Problem details: Beneath this line is the data. Output exactly the lines from the line with "Mine Manager (166, 1796)" to the line with "ROAD TO HOUSING ACT (437, 1848)", both ends included, and nothing more.

★ ★ ★

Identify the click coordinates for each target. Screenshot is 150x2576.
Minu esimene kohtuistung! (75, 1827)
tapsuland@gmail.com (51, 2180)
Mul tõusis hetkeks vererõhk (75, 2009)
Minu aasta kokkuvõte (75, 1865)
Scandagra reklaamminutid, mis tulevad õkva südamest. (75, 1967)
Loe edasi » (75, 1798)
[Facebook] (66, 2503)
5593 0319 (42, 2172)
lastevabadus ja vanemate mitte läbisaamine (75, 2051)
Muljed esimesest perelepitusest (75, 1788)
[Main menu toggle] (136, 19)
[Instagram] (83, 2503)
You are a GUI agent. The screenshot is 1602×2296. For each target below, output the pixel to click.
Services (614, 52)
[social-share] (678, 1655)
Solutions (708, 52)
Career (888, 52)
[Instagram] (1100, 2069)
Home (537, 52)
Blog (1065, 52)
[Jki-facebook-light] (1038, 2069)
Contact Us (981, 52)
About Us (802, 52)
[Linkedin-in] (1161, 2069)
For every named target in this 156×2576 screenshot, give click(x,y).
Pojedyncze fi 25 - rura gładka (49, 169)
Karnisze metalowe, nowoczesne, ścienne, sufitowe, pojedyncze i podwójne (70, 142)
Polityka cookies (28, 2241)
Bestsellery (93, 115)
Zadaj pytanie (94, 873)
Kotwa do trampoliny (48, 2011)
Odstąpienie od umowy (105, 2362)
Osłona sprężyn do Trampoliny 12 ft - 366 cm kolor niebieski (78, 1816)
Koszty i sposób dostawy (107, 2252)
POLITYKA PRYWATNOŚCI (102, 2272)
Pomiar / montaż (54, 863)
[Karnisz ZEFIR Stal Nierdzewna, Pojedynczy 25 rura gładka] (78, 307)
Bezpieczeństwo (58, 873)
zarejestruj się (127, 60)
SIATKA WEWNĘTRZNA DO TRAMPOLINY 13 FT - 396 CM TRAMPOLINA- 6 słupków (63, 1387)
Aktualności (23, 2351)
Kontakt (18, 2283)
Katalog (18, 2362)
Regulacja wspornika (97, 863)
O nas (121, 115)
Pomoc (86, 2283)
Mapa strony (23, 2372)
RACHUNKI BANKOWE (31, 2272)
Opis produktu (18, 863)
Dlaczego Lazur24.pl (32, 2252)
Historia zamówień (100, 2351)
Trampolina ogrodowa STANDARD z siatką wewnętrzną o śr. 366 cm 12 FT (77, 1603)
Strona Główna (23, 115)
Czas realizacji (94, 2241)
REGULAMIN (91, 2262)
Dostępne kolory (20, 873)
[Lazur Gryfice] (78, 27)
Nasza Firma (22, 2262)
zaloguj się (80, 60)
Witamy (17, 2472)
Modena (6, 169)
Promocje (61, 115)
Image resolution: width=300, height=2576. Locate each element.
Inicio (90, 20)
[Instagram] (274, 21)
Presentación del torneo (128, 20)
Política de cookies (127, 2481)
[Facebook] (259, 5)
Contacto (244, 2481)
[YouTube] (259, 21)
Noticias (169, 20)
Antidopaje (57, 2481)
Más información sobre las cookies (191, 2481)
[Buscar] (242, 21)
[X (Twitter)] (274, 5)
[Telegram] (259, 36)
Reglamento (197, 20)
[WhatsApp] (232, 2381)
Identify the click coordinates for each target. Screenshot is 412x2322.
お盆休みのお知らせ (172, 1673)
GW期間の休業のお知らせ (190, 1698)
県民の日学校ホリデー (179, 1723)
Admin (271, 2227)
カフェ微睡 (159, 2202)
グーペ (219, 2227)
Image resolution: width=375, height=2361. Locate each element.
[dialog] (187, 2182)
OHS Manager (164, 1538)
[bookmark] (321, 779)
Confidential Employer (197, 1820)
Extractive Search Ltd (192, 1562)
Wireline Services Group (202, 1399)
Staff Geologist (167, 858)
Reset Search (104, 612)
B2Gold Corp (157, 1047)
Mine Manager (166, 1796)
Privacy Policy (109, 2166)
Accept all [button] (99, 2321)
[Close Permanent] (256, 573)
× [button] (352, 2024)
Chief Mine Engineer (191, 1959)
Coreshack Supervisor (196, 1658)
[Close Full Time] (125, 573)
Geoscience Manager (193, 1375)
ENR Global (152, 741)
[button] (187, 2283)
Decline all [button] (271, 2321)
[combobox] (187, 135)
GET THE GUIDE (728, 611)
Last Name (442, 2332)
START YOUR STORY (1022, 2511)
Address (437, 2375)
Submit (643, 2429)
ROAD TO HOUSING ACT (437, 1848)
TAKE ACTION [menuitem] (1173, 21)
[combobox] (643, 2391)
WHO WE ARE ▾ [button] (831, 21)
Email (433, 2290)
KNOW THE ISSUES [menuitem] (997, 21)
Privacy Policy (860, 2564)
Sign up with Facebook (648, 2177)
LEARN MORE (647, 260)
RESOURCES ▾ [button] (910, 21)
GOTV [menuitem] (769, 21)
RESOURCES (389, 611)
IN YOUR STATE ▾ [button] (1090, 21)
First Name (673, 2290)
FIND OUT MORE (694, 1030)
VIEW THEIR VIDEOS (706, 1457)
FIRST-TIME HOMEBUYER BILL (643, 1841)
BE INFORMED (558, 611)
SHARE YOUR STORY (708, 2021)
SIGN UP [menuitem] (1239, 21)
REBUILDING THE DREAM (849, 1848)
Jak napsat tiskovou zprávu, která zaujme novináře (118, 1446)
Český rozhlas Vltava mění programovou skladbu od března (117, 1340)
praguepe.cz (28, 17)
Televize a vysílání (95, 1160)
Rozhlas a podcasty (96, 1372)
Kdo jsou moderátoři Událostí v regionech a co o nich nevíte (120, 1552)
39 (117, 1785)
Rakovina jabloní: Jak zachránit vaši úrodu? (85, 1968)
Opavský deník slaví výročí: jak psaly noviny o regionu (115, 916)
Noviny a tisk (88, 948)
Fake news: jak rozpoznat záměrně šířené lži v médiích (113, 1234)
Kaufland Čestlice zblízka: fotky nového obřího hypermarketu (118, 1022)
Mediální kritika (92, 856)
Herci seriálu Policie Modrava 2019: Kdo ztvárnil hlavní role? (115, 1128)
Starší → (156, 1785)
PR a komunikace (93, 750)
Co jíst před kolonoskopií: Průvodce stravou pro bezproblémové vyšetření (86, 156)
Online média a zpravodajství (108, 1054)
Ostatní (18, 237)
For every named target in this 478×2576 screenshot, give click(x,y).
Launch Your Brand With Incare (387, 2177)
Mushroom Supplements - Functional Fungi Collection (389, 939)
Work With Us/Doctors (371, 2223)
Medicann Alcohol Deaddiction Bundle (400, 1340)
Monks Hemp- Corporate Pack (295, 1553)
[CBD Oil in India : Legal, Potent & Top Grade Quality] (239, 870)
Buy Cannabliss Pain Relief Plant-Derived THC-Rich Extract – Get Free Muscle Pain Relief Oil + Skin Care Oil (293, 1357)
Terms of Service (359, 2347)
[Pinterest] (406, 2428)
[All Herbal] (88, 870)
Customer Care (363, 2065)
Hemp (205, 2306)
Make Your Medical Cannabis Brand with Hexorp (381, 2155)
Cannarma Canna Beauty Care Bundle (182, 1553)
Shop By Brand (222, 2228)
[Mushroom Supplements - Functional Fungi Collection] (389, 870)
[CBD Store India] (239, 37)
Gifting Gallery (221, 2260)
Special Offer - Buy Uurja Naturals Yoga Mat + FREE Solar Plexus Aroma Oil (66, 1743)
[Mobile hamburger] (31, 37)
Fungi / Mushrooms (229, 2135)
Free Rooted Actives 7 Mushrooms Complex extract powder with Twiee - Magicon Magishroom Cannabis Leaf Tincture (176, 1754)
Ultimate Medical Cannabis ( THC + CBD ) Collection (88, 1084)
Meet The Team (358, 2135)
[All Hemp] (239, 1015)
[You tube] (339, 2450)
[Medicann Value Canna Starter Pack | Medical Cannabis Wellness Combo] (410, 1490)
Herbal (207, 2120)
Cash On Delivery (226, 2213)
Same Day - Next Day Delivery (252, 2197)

★ ★ ★

Answer to this problem:
Mine Manager (166, 1796)
Privacy Policy (109, 2166)
Accept all [button] (99, 2321)
[Close Permanent] (256, 573)
× [button] (352, 2024)
Chief Mine Engineer (191, 1959)
Coreshack Supervisor (196, 1658)
[Close Full Time] (125, 573)
Geoscience Manager (193, 1375)
ENR Global (152, 741)
[button] (187, 2283)
Decline all [button] (271, 2321)
[combobox] (187, 135)
GET THE GUIDE (728, 611)
Last Name (442, 2332)
START YOUR STORY (1022, 2511)
Address (437, 2375)
Submit (643, 2429)
ROAD TO HOUSING ACT (437, 1848)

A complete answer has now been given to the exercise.